┌──
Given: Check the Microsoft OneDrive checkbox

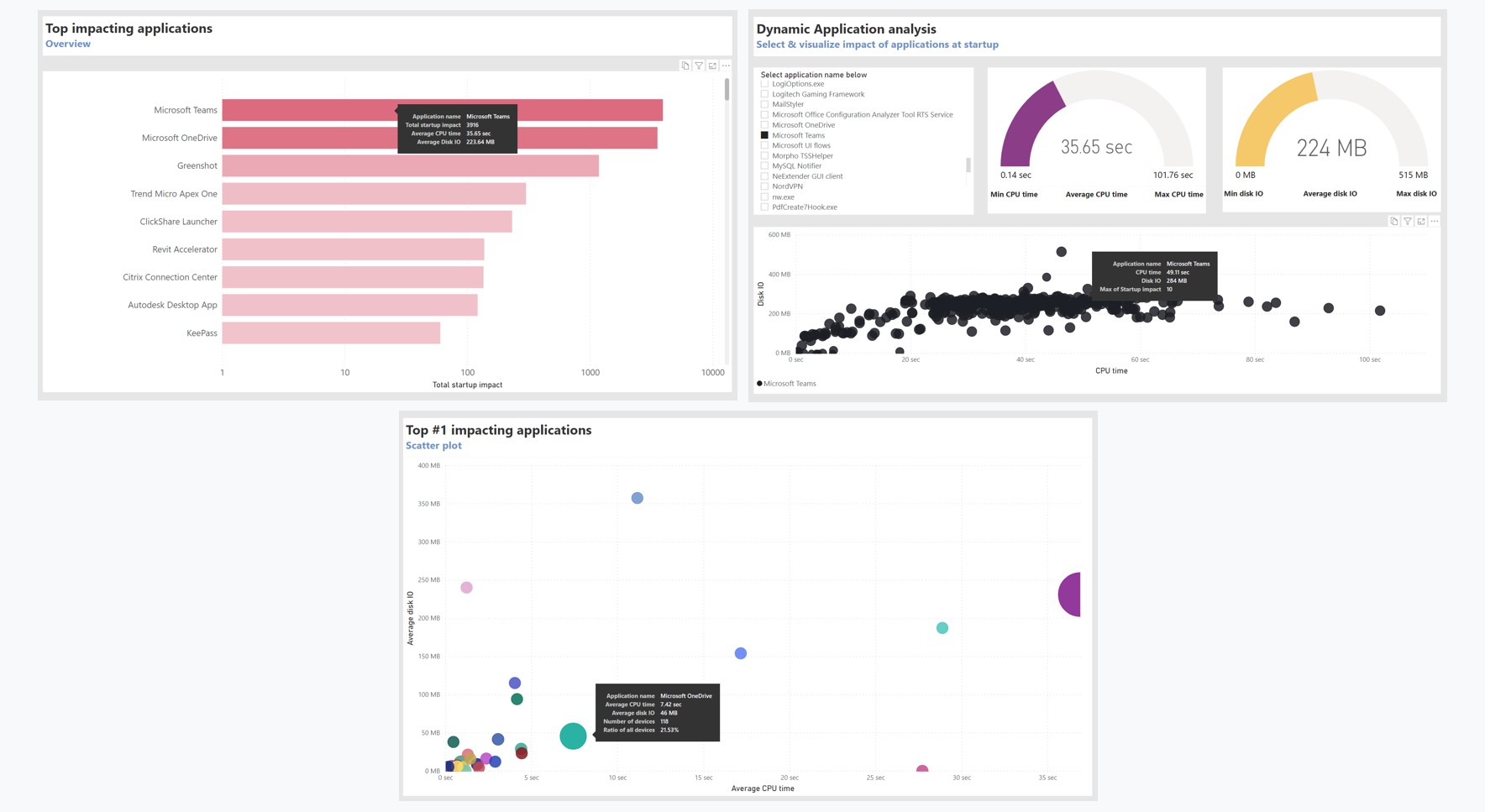Looking at the screenshot, I should (764, 125).
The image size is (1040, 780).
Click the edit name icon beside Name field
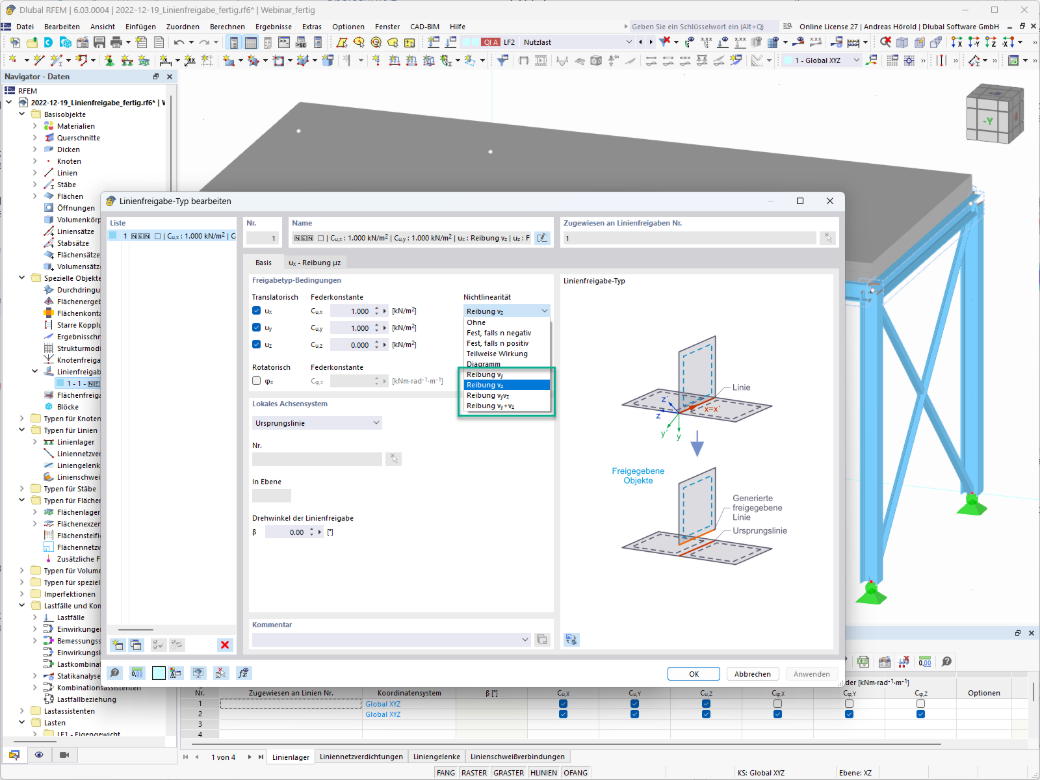tap(543, 238)
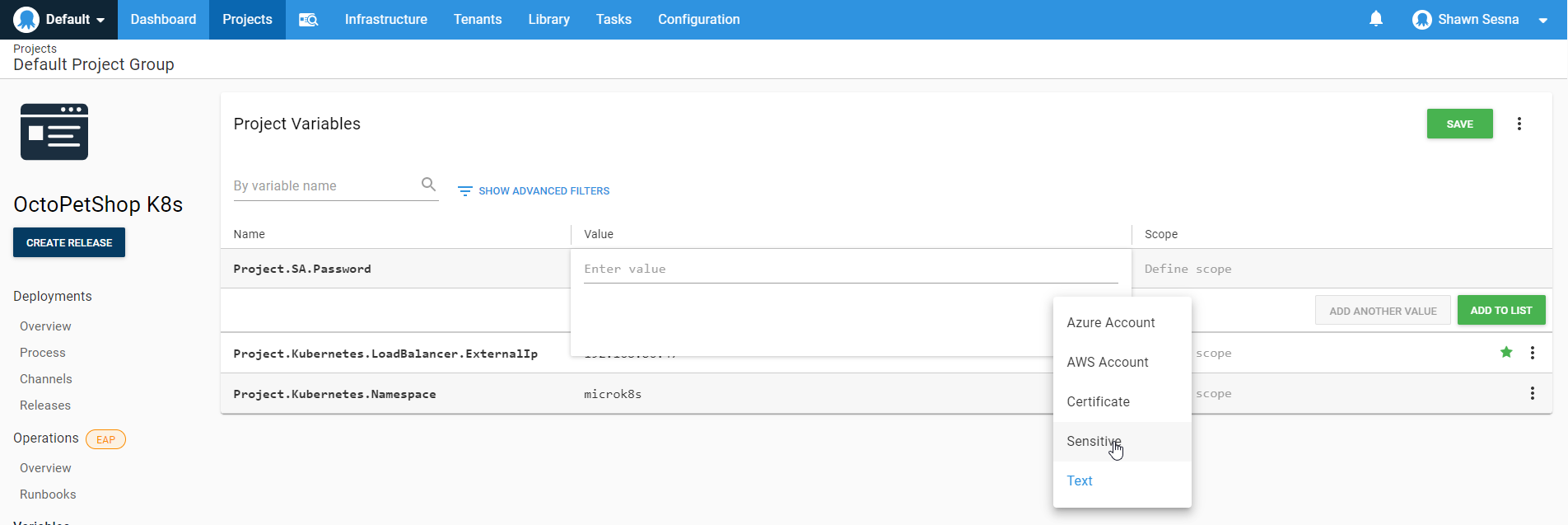Open the three-dot menu for LoadBalancer.ExternalIp row

1532,353
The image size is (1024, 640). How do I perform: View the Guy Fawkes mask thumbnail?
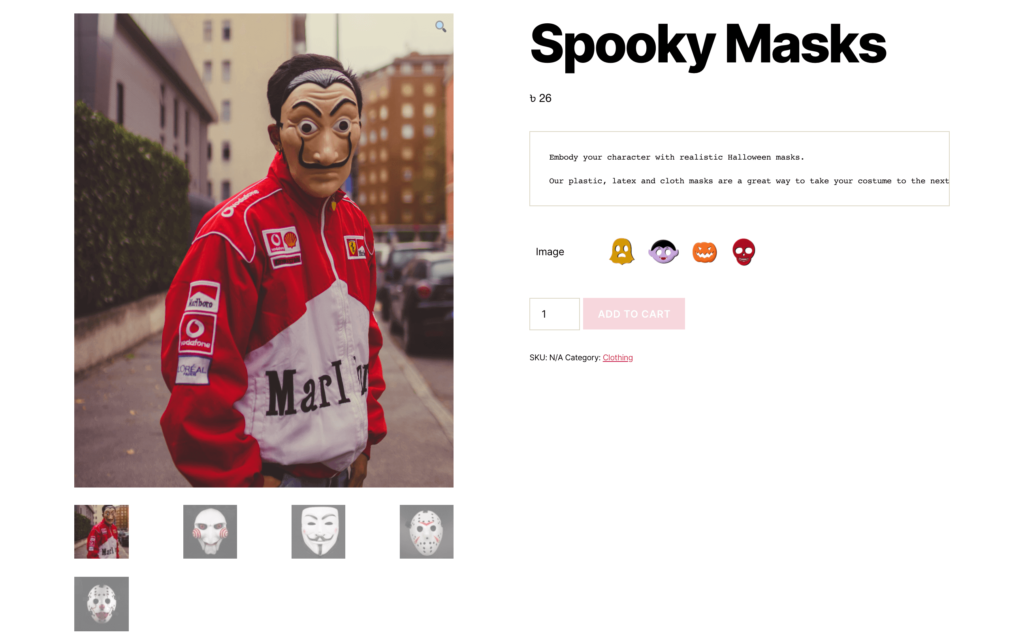click(x=318, y=532)
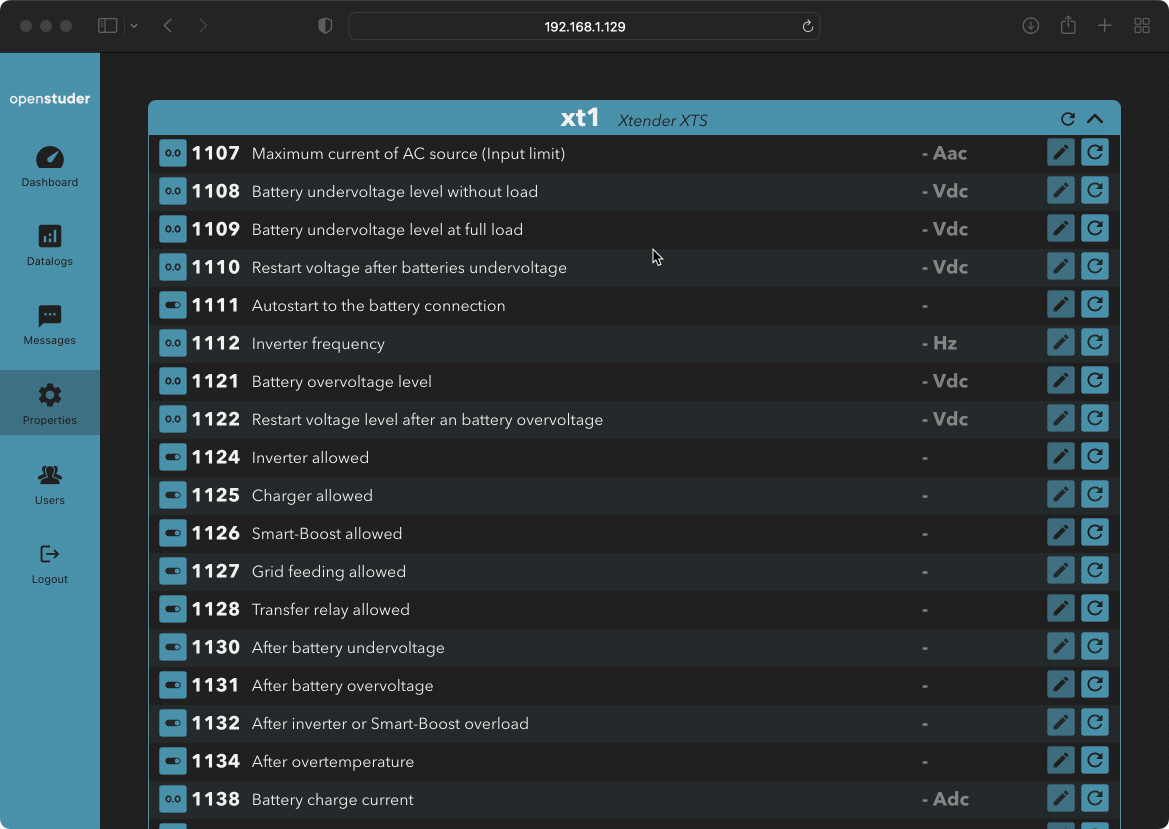
Task: Click the address bar showing 192.168.1.129
Action: (x=584, y=27)
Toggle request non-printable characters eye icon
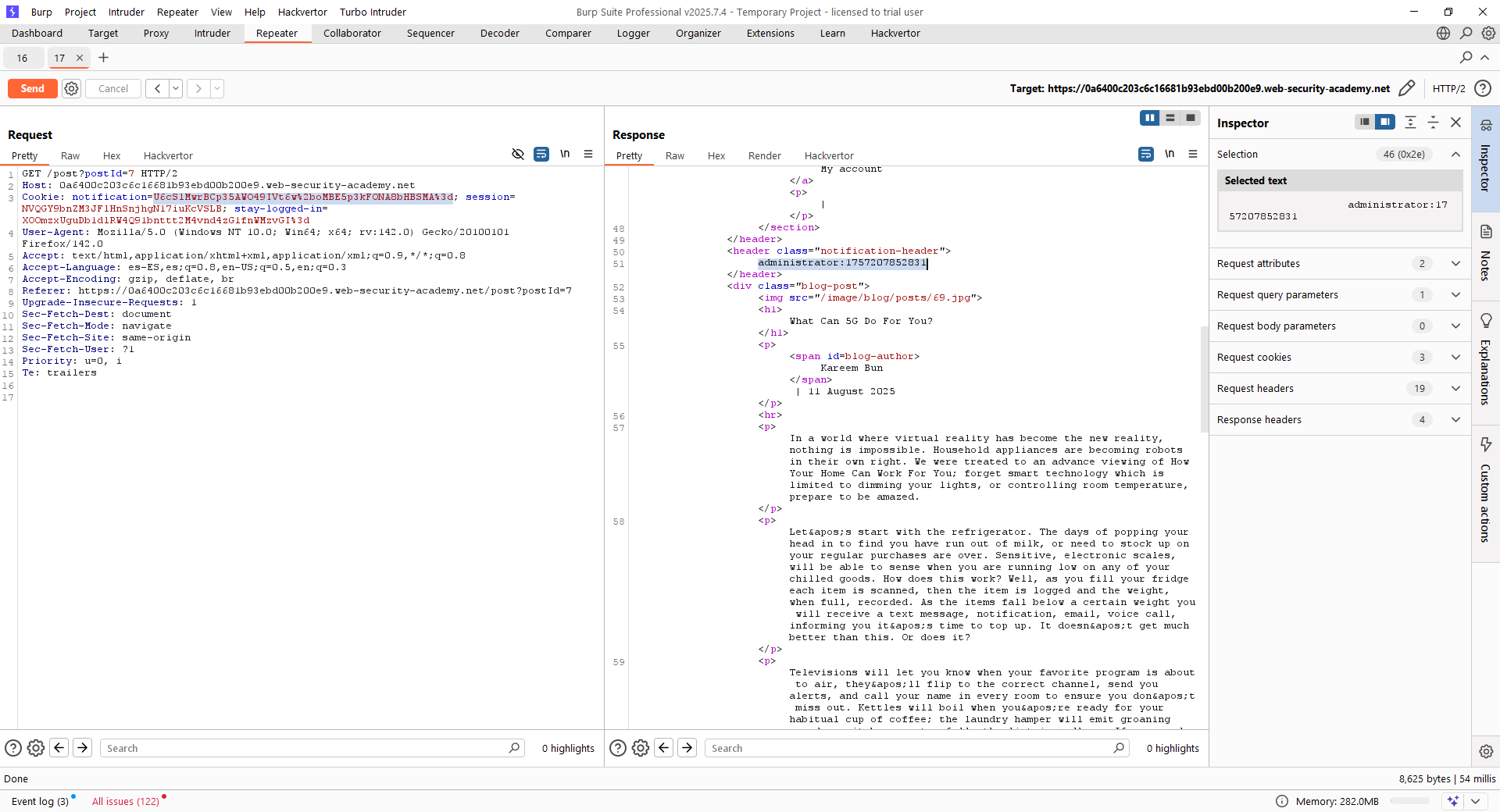 (517, 155)
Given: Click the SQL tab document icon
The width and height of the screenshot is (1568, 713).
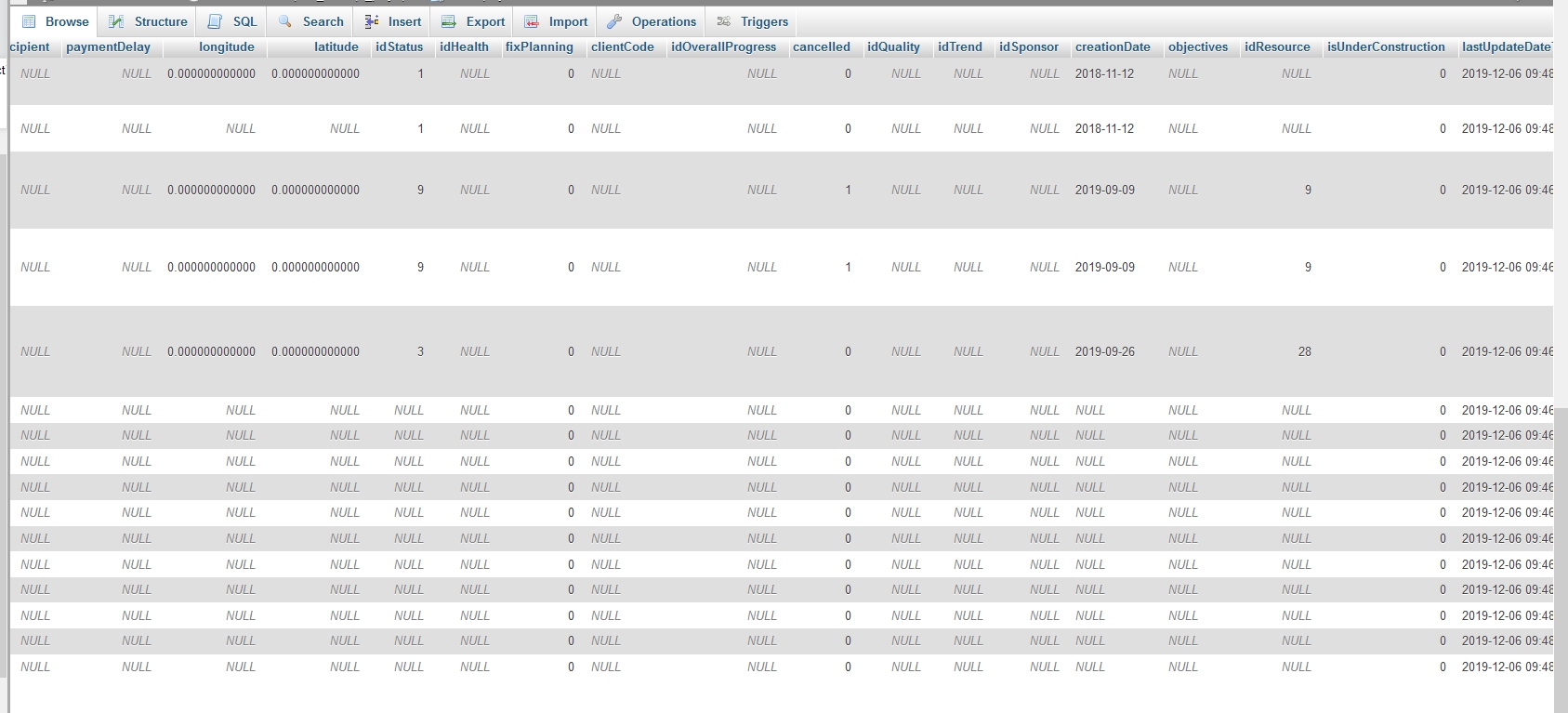Looking at the screenshot, I should coord(215,21).
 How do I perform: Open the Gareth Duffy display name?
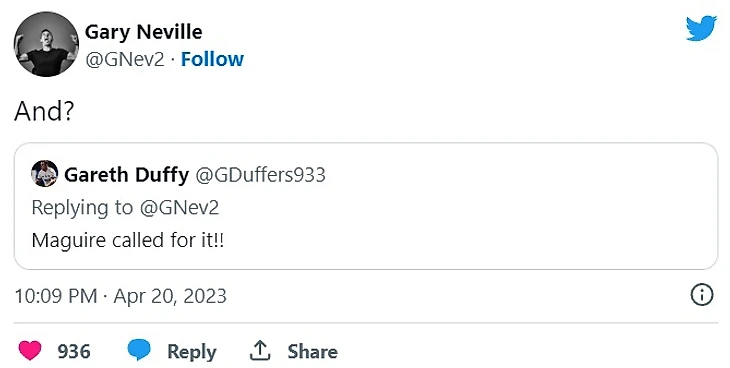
└──
To do: Word for word, retype the material above without its pictures.

Written response:
Given: Check the Microsoft OneDrive checkbox

Looking at the screenshot, I should (764, 125).
The image size is (1040, 780).
Click the edit name icon beside Name field
tap(543, 238)
Open the three-dot menu for LoadBalancer.ExternalIp row

1532,353
The image size is (1024, 640). How do I perform: View the Guy Fawkes mask thumbnail?
click(x=318, y=532)
Task: Click the address bar showing 192.168.1.129
Action: (x=584, y=27)
Toggle request non-printable characters eye icon
 (517, 155)
Given: Click the SQL tab document icon
The width and height of the screenshot is (1568, 713).
Looking at the screenshot, I should coord(215,21).
 How do I perform: Open the Gareth Duffy display name?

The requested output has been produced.